Copy the material again, starting at the line that has "At what coordinates should I click to accomplish: Open More" and ending after the line that has "Looking at the screenshot, I should click(x=1214, y=418).", and swap "vendorID" for "customerID", with everything else unchanged.

# PROVIDED INFORMATION

********************

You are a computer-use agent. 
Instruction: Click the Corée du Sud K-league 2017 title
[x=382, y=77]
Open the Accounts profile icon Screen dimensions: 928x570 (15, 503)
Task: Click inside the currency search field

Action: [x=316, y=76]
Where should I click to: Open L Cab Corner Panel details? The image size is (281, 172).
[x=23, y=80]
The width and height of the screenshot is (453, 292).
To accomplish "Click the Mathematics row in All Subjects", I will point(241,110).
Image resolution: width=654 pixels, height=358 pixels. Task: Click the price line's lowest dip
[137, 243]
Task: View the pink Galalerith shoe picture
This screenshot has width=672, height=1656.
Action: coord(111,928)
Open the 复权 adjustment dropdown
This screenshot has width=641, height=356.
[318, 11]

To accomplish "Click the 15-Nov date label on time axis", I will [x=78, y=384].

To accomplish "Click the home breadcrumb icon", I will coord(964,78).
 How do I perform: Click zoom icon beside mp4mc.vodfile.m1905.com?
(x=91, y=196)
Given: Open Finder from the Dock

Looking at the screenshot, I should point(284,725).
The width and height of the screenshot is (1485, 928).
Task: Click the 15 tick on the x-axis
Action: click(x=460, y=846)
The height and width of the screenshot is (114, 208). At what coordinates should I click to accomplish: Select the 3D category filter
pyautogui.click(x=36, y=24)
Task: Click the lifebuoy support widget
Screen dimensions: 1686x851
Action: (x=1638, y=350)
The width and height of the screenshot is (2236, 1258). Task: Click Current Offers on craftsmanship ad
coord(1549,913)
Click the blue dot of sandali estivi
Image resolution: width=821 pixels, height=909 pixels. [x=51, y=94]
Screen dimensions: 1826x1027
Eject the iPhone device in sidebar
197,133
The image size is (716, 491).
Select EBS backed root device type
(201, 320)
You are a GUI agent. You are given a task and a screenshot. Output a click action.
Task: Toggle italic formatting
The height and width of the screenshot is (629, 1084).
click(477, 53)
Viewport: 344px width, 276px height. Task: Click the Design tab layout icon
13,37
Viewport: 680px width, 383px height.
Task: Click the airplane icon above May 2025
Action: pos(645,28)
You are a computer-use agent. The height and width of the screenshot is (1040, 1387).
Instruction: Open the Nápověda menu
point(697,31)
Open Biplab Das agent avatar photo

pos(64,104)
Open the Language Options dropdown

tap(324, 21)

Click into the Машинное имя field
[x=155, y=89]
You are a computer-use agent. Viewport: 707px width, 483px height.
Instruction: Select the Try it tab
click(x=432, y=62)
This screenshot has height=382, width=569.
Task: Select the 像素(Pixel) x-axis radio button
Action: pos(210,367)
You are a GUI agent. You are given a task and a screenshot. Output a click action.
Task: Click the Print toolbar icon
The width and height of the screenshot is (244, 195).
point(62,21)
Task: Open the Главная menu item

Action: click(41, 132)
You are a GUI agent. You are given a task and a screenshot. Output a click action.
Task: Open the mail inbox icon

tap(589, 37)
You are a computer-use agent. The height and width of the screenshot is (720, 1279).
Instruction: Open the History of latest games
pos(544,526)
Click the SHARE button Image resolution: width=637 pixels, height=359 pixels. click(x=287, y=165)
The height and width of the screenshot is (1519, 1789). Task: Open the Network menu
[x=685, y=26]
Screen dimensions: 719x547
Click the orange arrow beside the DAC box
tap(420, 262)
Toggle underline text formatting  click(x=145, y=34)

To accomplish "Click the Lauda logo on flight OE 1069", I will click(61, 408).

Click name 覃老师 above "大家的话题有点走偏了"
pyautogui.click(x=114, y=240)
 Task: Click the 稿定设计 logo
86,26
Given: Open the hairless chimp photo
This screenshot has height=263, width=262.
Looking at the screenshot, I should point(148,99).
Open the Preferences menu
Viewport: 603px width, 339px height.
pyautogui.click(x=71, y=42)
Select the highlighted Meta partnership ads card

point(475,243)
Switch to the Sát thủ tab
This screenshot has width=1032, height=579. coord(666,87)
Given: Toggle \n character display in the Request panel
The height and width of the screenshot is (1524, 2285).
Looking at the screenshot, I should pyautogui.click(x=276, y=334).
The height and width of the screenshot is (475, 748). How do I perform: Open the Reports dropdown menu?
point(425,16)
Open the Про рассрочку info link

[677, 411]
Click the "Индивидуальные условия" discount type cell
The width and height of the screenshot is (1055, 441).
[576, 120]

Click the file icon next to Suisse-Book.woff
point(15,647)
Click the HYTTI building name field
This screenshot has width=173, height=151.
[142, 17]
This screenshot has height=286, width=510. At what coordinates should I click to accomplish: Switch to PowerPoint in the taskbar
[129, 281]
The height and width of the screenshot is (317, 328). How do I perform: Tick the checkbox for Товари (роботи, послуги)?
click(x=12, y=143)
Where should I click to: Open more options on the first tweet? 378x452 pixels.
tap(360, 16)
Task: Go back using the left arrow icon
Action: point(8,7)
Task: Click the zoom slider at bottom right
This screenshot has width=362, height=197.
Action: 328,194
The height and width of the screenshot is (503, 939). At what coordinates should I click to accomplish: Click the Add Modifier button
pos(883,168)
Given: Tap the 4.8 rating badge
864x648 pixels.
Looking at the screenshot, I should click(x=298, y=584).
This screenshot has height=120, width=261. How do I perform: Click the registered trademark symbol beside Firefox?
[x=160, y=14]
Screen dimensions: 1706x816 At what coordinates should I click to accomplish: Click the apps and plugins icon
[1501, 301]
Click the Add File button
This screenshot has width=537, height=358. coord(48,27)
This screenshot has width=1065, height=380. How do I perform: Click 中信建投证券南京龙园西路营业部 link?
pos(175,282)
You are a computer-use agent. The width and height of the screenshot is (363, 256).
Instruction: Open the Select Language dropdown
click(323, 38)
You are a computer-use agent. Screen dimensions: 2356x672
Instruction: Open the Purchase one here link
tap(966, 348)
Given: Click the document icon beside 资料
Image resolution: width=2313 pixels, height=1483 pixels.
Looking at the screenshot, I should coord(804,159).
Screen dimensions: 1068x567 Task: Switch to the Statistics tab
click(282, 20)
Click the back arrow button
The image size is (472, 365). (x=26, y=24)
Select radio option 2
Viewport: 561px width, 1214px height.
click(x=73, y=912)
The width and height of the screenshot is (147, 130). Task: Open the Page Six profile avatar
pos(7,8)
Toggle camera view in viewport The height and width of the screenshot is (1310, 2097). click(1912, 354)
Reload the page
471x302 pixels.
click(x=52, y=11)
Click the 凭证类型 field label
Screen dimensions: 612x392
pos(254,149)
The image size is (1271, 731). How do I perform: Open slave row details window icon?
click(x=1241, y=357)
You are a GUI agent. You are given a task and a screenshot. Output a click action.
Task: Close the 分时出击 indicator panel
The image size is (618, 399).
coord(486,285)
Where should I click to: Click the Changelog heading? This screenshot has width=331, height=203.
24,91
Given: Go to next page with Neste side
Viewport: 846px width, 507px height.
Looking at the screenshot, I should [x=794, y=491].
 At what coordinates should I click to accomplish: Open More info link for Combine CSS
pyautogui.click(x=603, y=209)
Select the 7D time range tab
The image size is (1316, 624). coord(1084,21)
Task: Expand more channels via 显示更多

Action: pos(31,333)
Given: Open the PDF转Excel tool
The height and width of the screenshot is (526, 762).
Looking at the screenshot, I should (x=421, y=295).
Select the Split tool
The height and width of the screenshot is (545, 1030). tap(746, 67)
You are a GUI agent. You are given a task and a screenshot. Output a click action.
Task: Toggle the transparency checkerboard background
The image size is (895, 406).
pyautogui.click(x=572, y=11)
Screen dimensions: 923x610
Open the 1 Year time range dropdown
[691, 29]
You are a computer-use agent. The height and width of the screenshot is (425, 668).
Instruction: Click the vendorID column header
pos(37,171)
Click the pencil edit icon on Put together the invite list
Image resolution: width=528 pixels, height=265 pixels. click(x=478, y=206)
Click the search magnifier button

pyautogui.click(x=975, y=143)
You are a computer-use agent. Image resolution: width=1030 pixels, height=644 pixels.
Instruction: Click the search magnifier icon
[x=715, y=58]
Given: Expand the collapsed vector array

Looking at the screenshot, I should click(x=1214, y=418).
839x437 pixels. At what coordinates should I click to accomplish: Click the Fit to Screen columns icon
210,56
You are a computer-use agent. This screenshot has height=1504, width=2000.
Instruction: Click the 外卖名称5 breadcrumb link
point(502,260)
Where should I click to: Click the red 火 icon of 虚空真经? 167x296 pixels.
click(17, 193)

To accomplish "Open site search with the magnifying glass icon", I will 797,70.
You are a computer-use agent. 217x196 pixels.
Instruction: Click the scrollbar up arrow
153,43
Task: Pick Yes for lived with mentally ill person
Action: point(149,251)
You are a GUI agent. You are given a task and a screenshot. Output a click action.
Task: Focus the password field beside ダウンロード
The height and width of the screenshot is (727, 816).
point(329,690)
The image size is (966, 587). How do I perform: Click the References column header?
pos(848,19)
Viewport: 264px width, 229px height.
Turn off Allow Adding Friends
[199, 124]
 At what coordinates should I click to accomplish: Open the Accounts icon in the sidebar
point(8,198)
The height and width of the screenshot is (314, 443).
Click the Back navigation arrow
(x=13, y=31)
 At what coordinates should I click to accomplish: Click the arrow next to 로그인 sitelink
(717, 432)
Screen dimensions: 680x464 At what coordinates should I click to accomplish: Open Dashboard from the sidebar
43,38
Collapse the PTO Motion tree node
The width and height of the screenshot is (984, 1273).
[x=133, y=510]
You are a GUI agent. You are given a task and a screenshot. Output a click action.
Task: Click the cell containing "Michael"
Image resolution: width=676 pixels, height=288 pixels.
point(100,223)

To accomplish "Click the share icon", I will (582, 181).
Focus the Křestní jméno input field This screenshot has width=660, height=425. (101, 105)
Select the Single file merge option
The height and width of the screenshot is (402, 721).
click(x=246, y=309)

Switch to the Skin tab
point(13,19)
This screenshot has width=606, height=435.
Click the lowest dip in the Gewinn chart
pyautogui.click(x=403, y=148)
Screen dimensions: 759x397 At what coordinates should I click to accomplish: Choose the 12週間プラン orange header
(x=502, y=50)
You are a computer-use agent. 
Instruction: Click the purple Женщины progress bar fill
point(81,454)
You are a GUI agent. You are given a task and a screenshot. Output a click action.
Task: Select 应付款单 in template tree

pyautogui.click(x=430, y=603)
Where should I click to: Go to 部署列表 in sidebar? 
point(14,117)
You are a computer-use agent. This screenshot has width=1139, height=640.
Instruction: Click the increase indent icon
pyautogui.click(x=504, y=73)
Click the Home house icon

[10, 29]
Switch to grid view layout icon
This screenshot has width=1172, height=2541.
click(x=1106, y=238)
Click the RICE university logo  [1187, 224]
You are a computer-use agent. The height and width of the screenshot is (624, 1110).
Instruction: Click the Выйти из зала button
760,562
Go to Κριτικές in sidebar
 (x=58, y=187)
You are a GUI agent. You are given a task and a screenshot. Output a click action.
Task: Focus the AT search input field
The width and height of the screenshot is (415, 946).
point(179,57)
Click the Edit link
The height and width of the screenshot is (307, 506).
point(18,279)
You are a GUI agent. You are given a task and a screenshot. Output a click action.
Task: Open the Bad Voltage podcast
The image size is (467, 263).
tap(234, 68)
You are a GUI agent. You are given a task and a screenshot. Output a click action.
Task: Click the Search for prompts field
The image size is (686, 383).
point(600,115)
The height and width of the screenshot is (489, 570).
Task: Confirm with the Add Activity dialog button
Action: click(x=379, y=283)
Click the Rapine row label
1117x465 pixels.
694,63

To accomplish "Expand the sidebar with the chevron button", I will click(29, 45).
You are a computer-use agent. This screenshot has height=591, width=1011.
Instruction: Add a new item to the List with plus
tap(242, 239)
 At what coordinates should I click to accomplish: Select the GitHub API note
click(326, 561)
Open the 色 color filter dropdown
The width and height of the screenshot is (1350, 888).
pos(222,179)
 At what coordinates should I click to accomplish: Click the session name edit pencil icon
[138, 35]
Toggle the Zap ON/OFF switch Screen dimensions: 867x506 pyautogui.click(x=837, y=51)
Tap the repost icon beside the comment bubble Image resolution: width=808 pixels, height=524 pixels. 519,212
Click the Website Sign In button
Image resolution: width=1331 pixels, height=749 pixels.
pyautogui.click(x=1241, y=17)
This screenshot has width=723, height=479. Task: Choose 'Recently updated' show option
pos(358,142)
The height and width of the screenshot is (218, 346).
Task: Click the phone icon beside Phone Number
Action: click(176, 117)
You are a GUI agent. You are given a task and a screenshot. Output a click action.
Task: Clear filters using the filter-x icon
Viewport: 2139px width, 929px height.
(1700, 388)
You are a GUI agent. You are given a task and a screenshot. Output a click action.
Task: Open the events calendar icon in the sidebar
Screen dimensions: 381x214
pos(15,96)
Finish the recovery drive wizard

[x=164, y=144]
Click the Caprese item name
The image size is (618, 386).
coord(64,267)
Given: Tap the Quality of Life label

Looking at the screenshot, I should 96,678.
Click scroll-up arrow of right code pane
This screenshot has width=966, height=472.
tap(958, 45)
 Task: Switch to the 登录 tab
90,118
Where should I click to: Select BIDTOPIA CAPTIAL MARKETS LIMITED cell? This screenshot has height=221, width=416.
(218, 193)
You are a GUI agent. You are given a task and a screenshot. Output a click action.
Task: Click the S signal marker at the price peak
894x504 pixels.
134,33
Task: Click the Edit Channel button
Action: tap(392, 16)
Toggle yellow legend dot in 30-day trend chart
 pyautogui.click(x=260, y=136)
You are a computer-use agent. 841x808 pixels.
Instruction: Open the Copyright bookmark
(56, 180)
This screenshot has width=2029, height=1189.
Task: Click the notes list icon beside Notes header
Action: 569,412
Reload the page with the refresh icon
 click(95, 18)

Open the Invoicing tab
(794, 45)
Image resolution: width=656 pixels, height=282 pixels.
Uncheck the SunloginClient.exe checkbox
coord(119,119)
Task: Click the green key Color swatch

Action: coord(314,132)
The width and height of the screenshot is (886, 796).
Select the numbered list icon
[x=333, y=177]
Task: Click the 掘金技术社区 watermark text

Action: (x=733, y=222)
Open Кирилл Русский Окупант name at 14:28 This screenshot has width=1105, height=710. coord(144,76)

********************

# RESPONSE
 At what coordinates should I click to accomplish: Open More info link for Combine CSS
pyautogui.click(x=603, y=209)
Select the 7D time range tab
The image size is (1316, 624). coord(1084,21)
Task: Expand more channels via 显示更多

Action: pos(31,333)
Given: Open the PDF转Excel tool
The height and width of the screenshot is (526, 762).
Looking at the screenshot, I should (x=421, y=295).
Select the Split tool
The height and width of the screenshot is (545, 1030). tap(746, 67)
You are a GUI agent. You are given a task and a screenshot. Output a click action.
Task: Toggle the transparency checkerboard background
The image size is (895, 406).
pyautogui.click(x=572, y=11)
Screen dimensions: 923x610
Open the 1 Year time range dropdown
[691, 29]
You are a computer-use agent. The height and width of the screenshot is (425, 668).
Instruction: Click the customerID column header
pos(37,171)
Click the pencil edit icon on Put together the invite list
Image resolution: width=528 pixels, height=265 pixels. click(x=478, y=206)
Click the search magnifier button

pyautogui.click(x=975, y=143)
You are a computer-use agent. Image resolution: width=1030 pixels, height=644 pixels.
Instruction: Click the search magnifier icon
[x=715, y=58]
Given: Expand the collapsed vector array

Looking at the screenshot, I should click(x=1214, y=418).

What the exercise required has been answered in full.